- [What you will do]
Rewrite the lines from the one containing "At what coordinates should I click to accomplish: Select" through the end of the records, swapping "Shipping Fee" for "Delivery Charge" and changing nothing else. Omit the pictures from your answer.

(Text and item location entries)

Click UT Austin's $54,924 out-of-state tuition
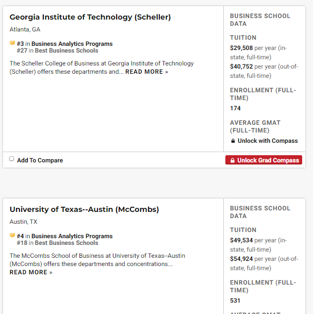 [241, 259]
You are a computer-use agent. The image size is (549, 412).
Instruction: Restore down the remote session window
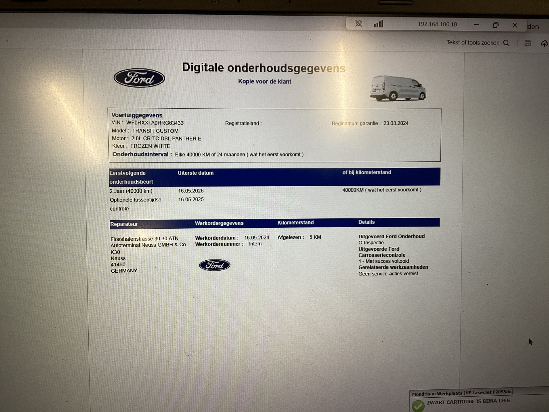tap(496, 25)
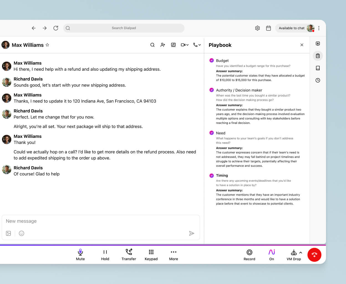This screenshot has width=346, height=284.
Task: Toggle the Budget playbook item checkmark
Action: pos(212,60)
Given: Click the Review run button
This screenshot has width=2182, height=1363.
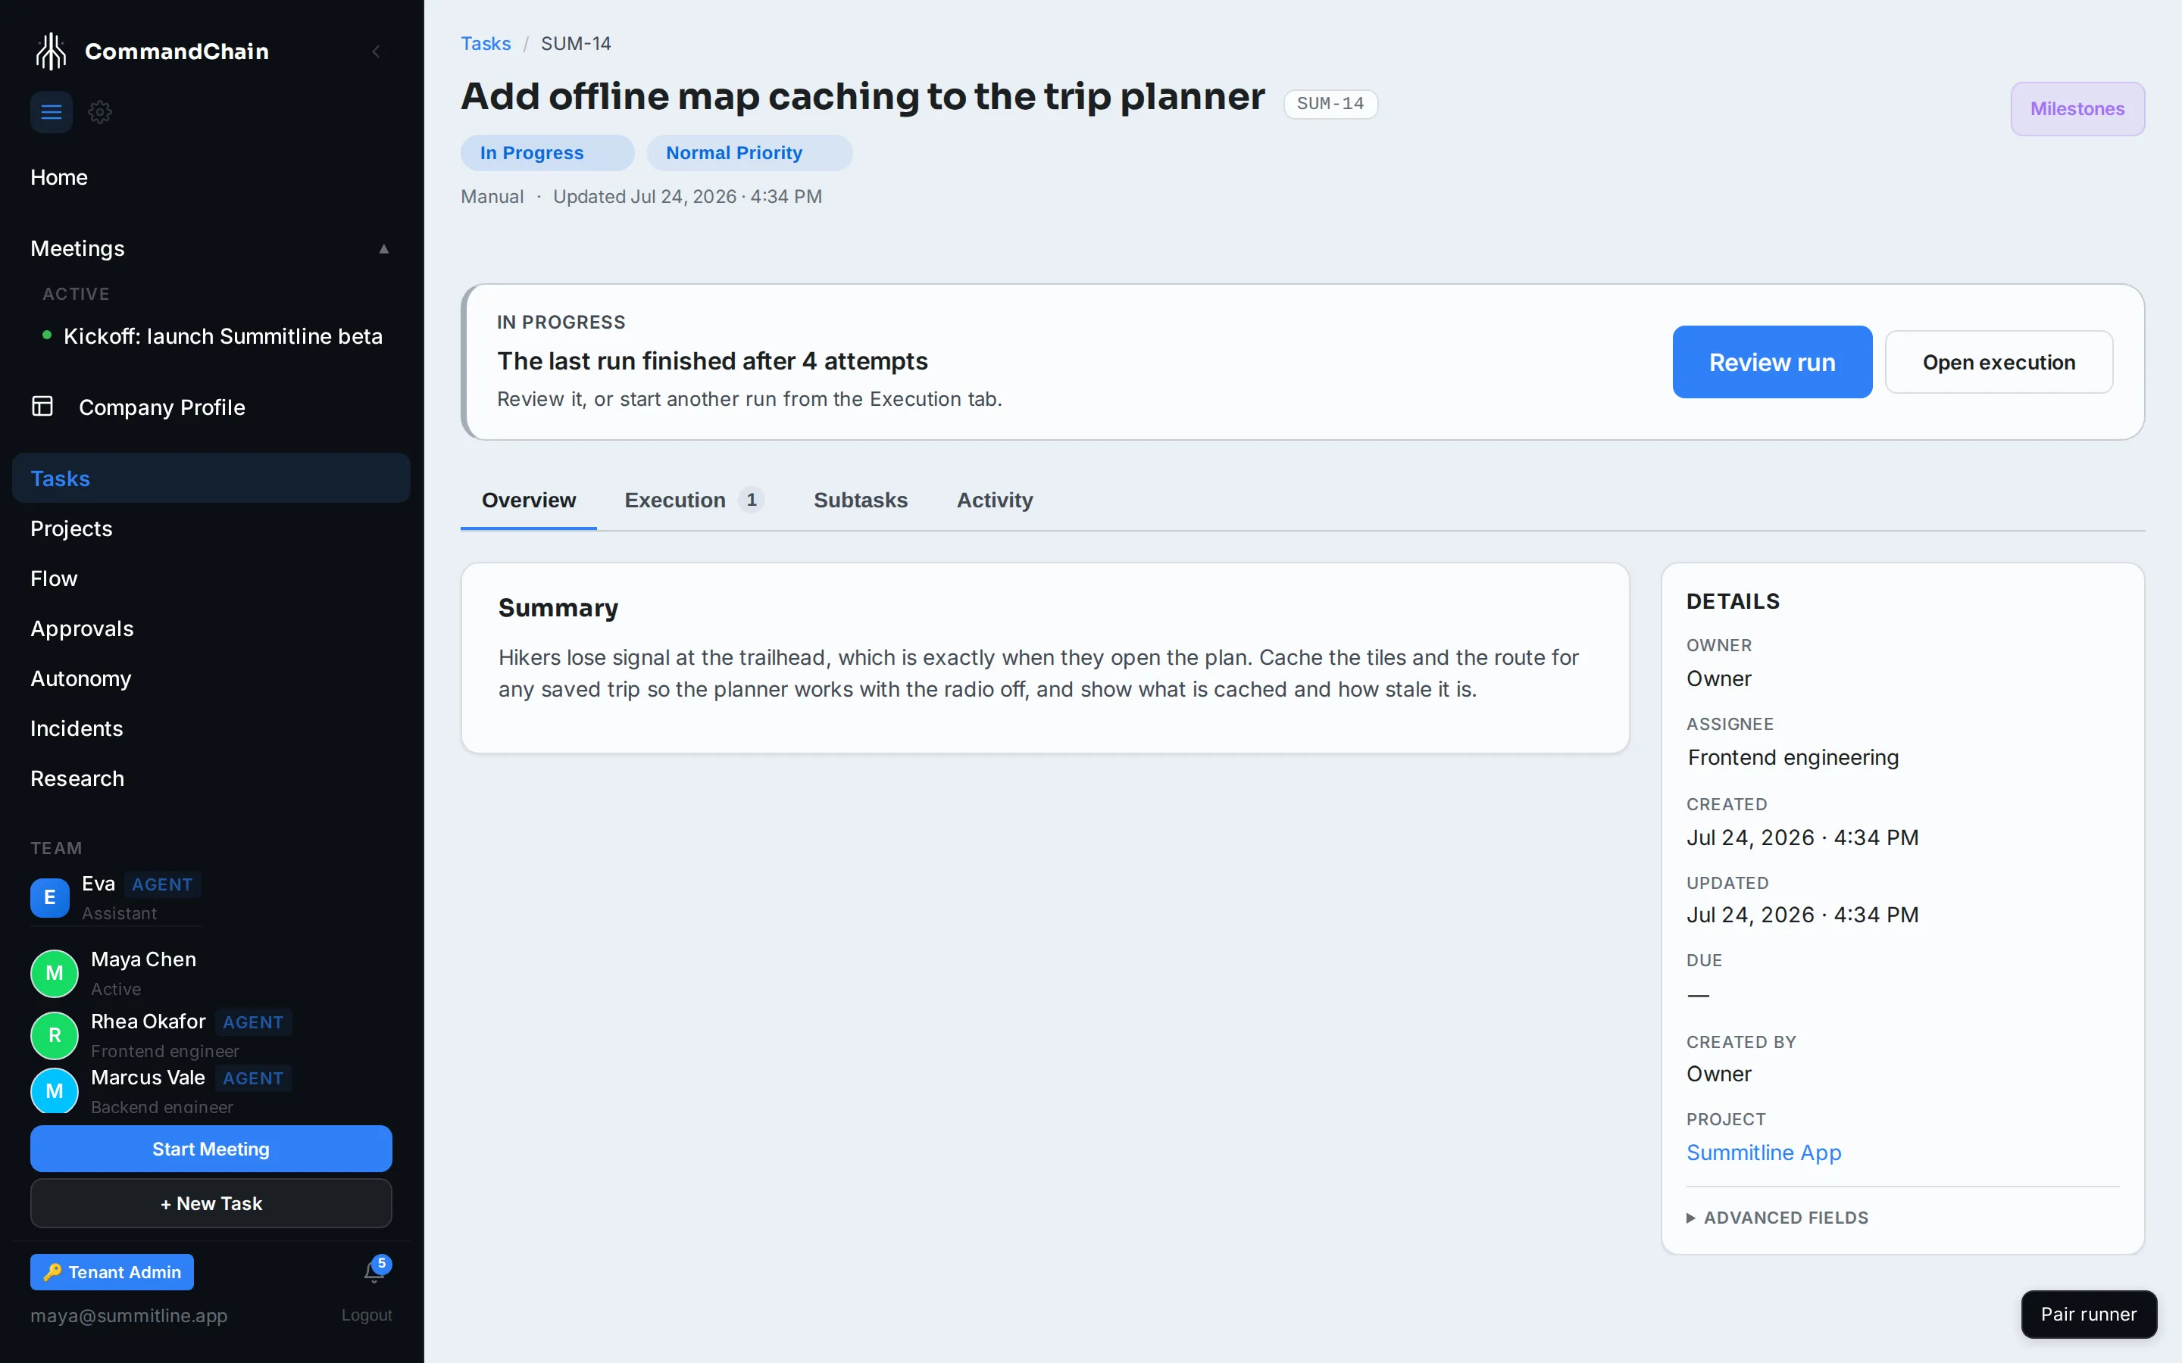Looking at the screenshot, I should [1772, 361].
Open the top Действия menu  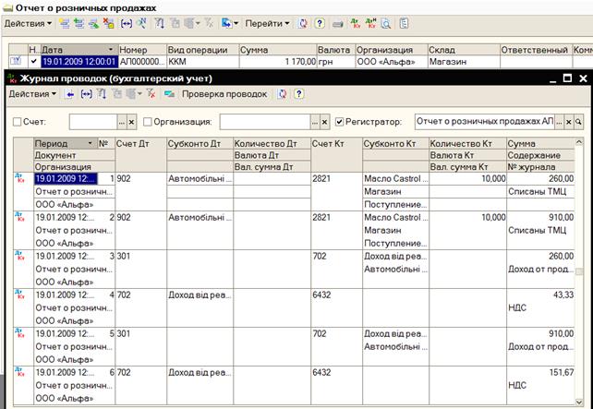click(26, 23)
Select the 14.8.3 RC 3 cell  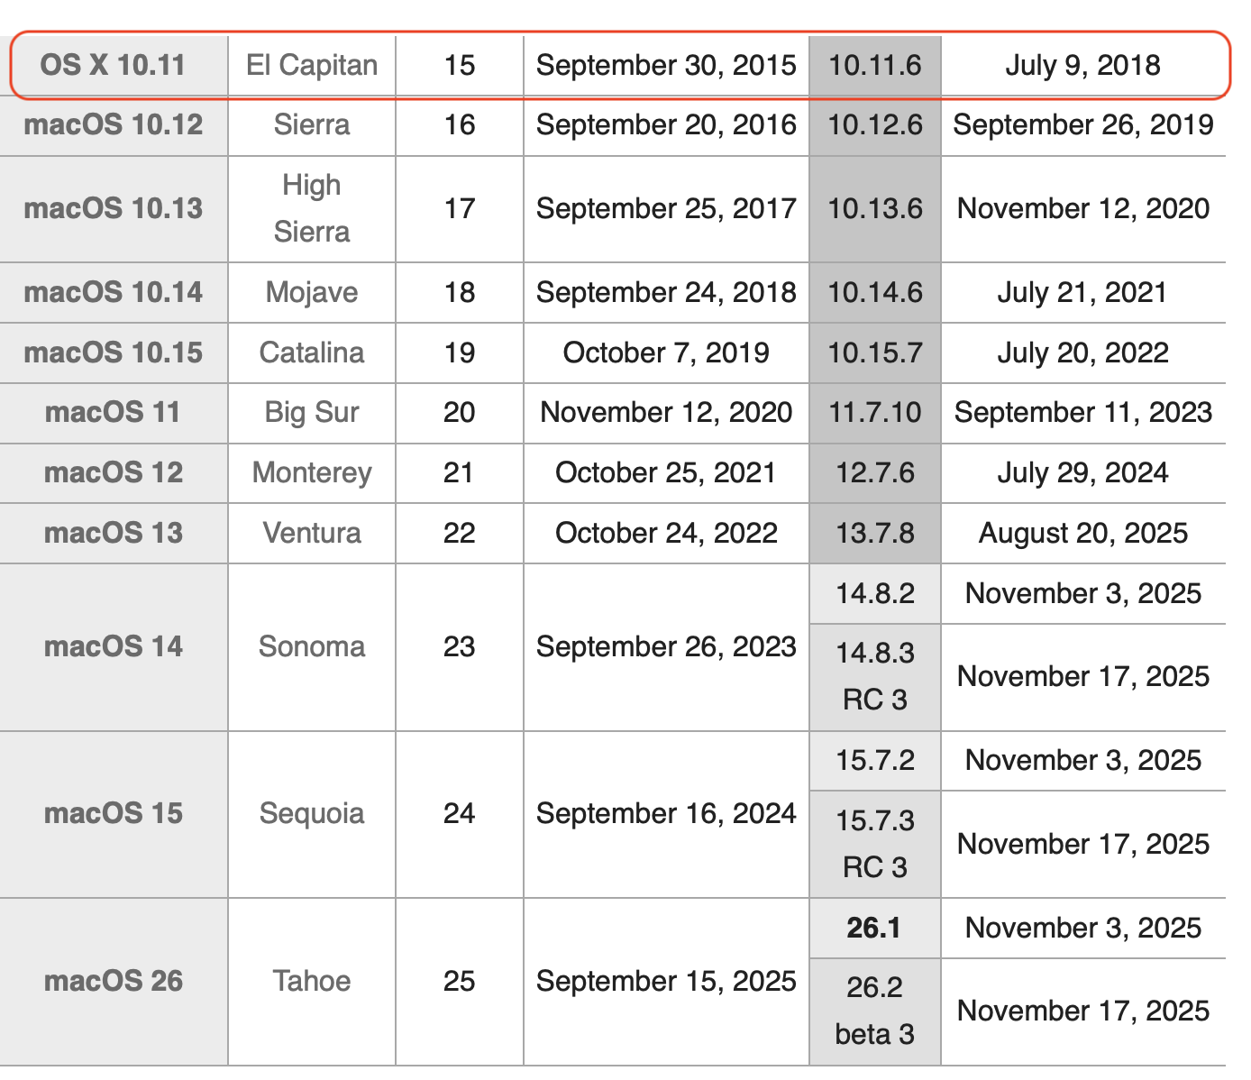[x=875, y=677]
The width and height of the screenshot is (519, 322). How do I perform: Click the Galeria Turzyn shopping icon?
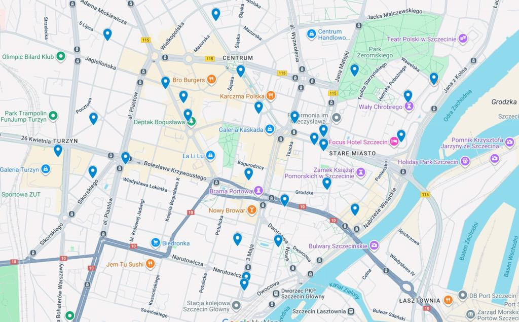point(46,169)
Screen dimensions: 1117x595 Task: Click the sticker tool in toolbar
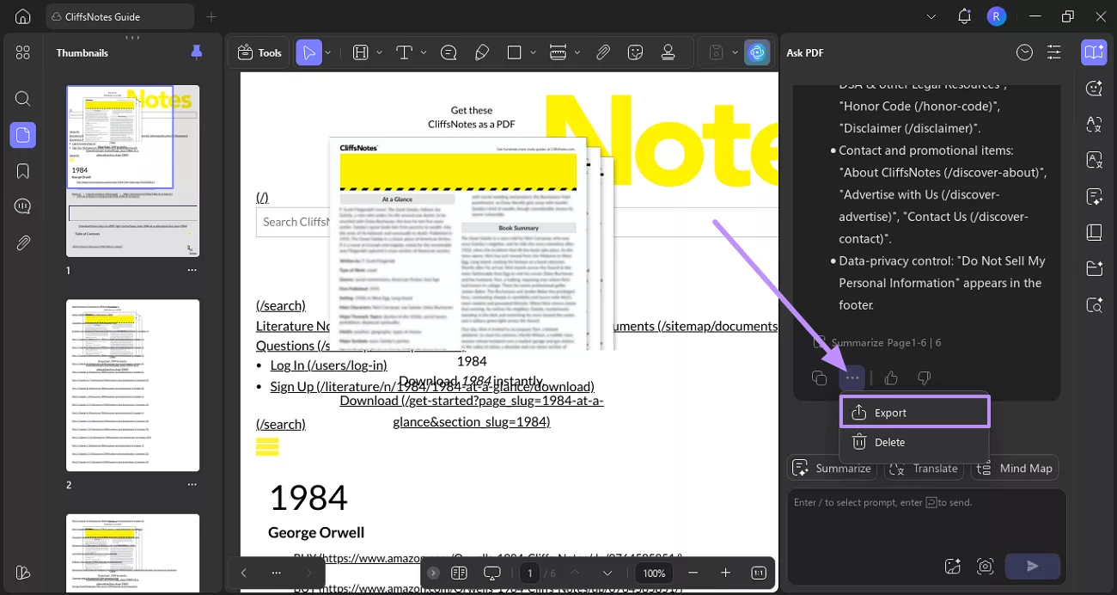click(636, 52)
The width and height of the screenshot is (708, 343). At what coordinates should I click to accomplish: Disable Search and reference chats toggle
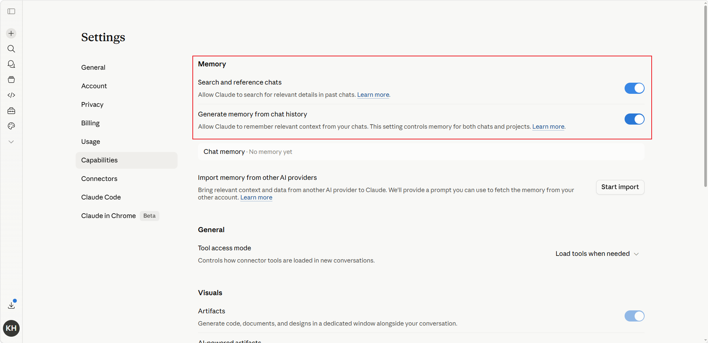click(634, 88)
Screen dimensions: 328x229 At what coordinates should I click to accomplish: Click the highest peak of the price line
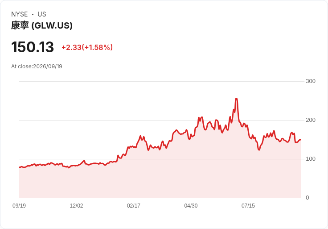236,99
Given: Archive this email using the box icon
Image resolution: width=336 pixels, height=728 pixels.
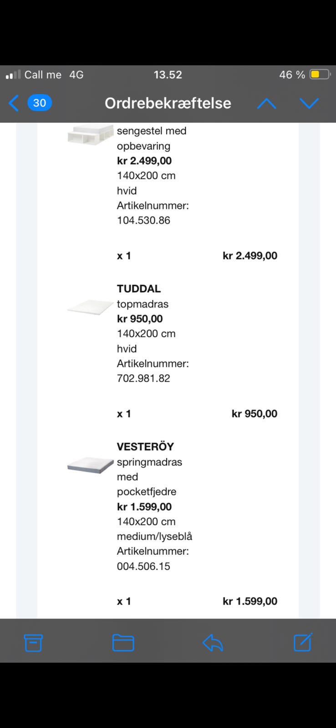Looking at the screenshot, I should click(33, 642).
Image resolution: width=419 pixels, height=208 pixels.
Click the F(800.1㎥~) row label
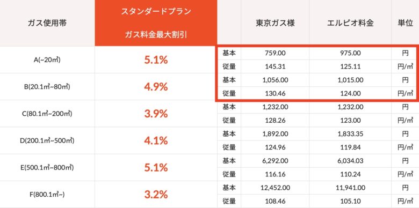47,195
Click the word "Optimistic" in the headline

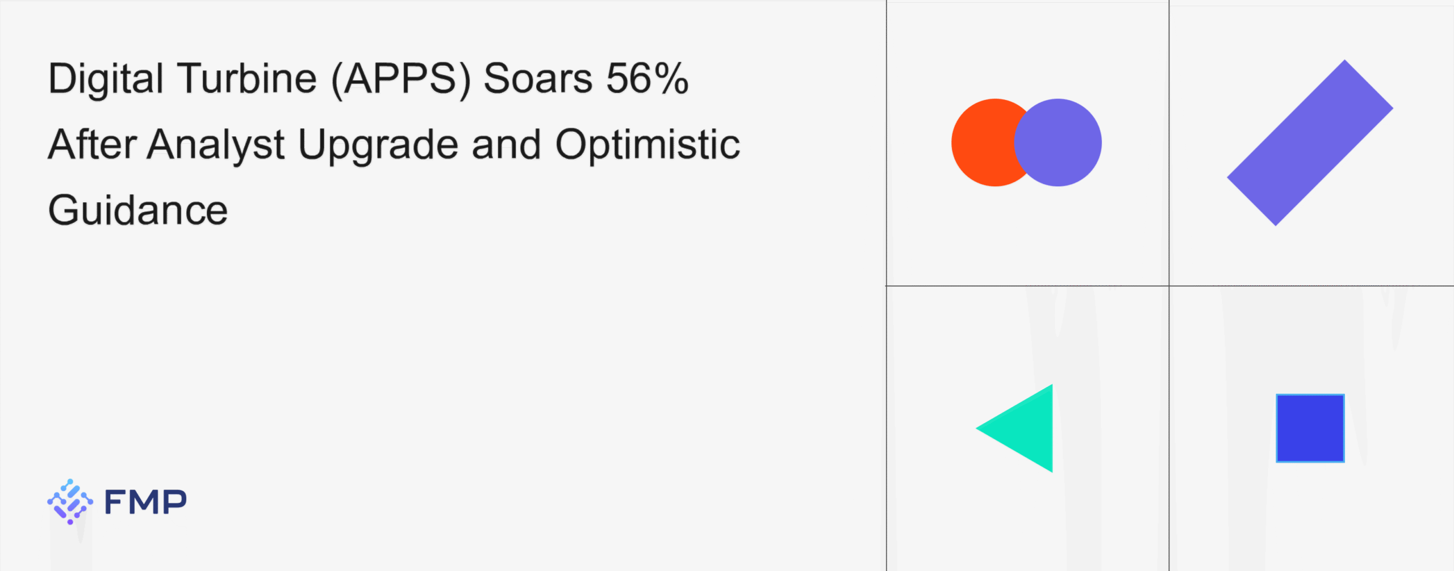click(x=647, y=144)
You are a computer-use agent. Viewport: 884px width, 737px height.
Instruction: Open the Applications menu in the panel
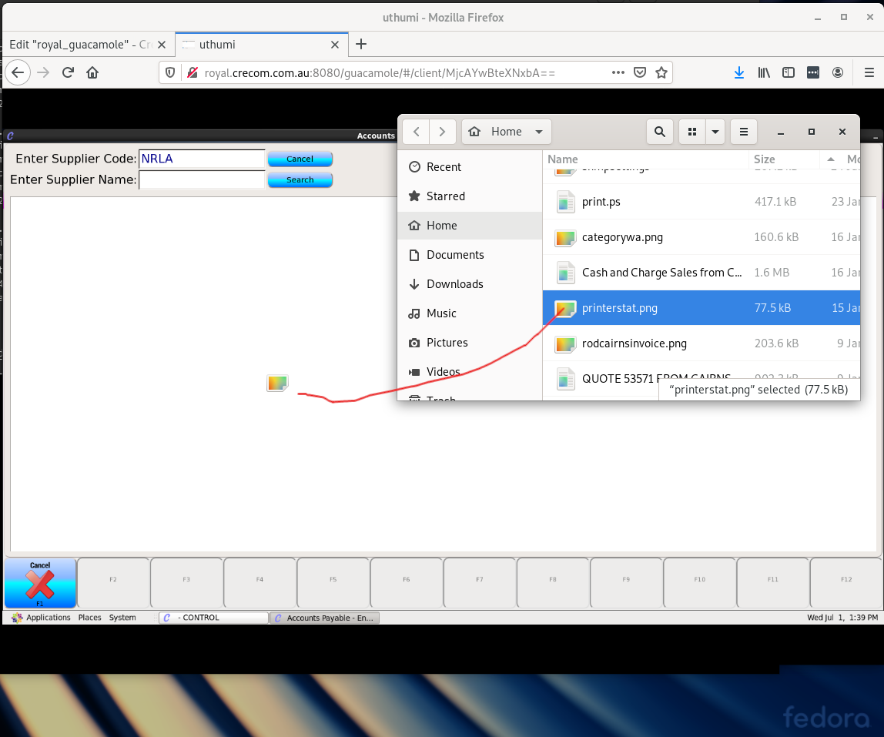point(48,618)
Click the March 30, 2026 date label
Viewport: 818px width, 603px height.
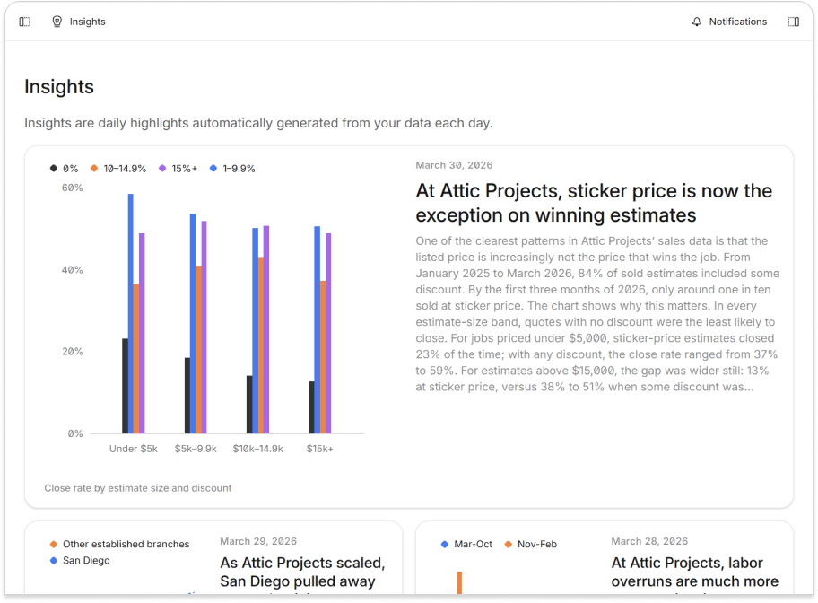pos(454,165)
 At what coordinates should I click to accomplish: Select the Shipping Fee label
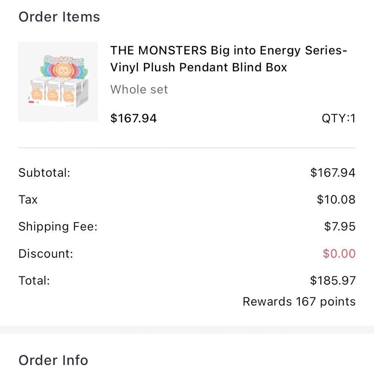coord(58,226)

- [Output of the exercise]
 At what coordinates should I click to accomplish: Select the Delivery Charge label
coord(58,226)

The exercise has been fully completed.